2017-10-27 19:40:16 | 日記
 (1)将棋界に中学生プロ棋士でデビュー以来破竹の29連勝をした藤井四段があらわれたときには「神童」(a prodigy)再来かといわれもしたが、将棋、囲碁界には若くして実力、頭角をあらわして「神童」といわれる人は何人かはいる。

 「神童」とはどういう概念なのかよくわからないが、将棋、囲碁界の「神童」はいづれも実力を誇示することもなく、若くして沈着冷静で礼儀正しく謙虚な姿勢が目につき、「神童」とはこういうものかと思わせるものがある。

 (2)今朝の新聞の書籍広告で書名「神童は大人になってどうなったのか」が目についた。この本、「神童と呼ばれた人たちをできるかぎり追跡してみた」(同書クレジット)ものらしい。

 書籍ダイジェスト(digest)には黒田東彦(日銀総裁)、鳩山由紀夫(元民主党政権首相)、舛添要一(前都知事)、片山さつき(参院議員)さんの名前があがって、いづれも東大出身のいわゆる秀才で学歴で何でもかんでも1位、1位、1位の紹介が続く。

 (3)何かの逆説性(paradoxical)、パロディ本なのかとも思ったが、いうまでもなく名前のあがった方々はまだ世の中に出る前の「神童」性とは別にして、世の中で頭角をあらわしてからはすこぶる評判がよろしくない面々の人たちだ。

 こういう人たちが日本の政治、経済、社会を動かしてきたから日本もこうなってしまったのかはまだわからないが、パラドックスに言えば、本来の高い潜在能力を本気で日本社会のために発揮してほしかった(現在進行中もあるので、ほしい)人たちとも思う。

 (4)日本社会特有の表現でもないのだろうが、よく「頭脳」(brain)だけが突出して人間性、精神性、健全性の人間バランスに欠けるといわれることがあるが、上述の書籍にあがった人たちはすべてそういう人たちとはいわないが、それなりに「神童」ゆえの悩みも「人並み」にあるにはあるのだろう。

 子ども時代は「神童」でも大人になれば「タダの人」という格言(かどうか)もある。同書の中身も知らないで書くが、ダイジェストからはどうみてもパロディ風であり、興味本位のもののようにみえる。

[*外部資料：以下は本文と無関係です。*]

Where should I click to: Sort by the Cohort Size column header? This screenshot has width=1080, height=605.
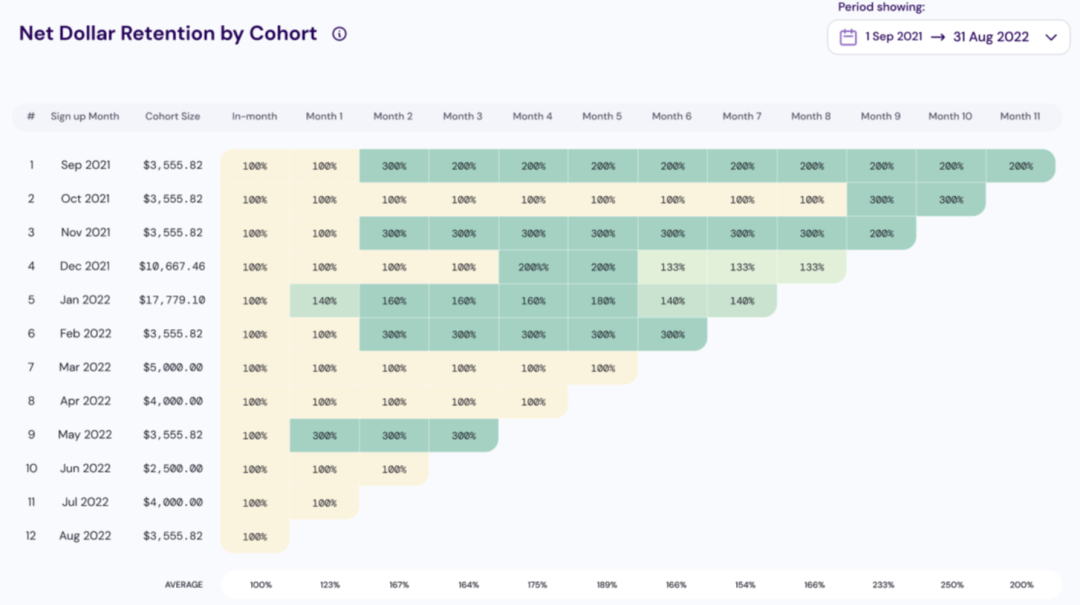[172, 116]
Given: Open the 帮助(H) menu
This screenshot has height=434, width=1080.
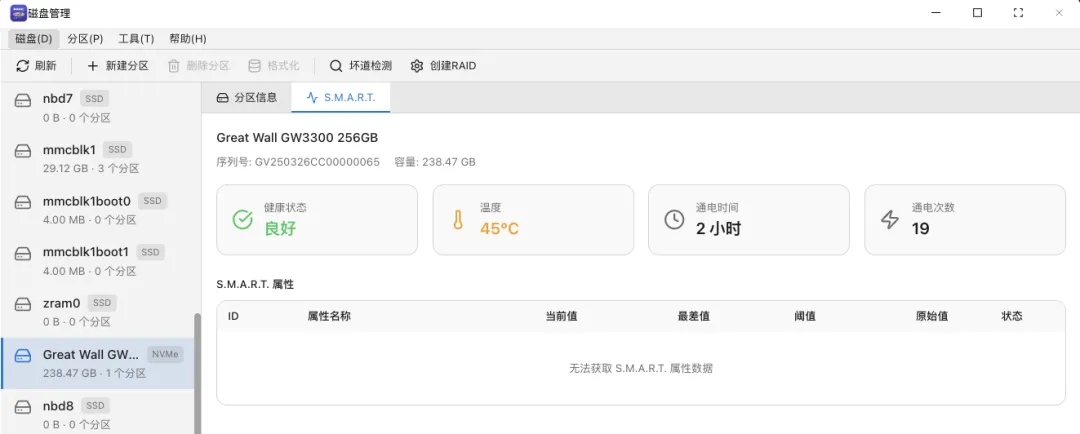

 (5)中には本当にすごい人も出てくるのかもしれないが、世界で初めてiPS細胞をつくり出してノーベル医学生理学賞を授賞した山中伸弥さんは医師としての挫折を乗り越えて研究者としての適性を見出して、次世代医療の先端的研究業績が高く評価された。

 その分自分をよく知っていて、人間的にも謙虚でおごらず、親しみがあって人間能力のバランス感覚に優れていることが伝わってくる。山中伸弥さんも十分に「神童」であったはずで、大人になってもこうなった手本のような人だ。

 (6)政治家では暴言虐待女性議員(今回の総選挙で落選し、傷害容疑で捜査)もいたが、麻生さんがこの人を学歴だけみれば非の打ちどころもないと言っていた。はたして同書ではとりあつかわれなかったのだろうか。
 
 同書のクレジットには『「すごい人」or「ただの人」』というのもあった。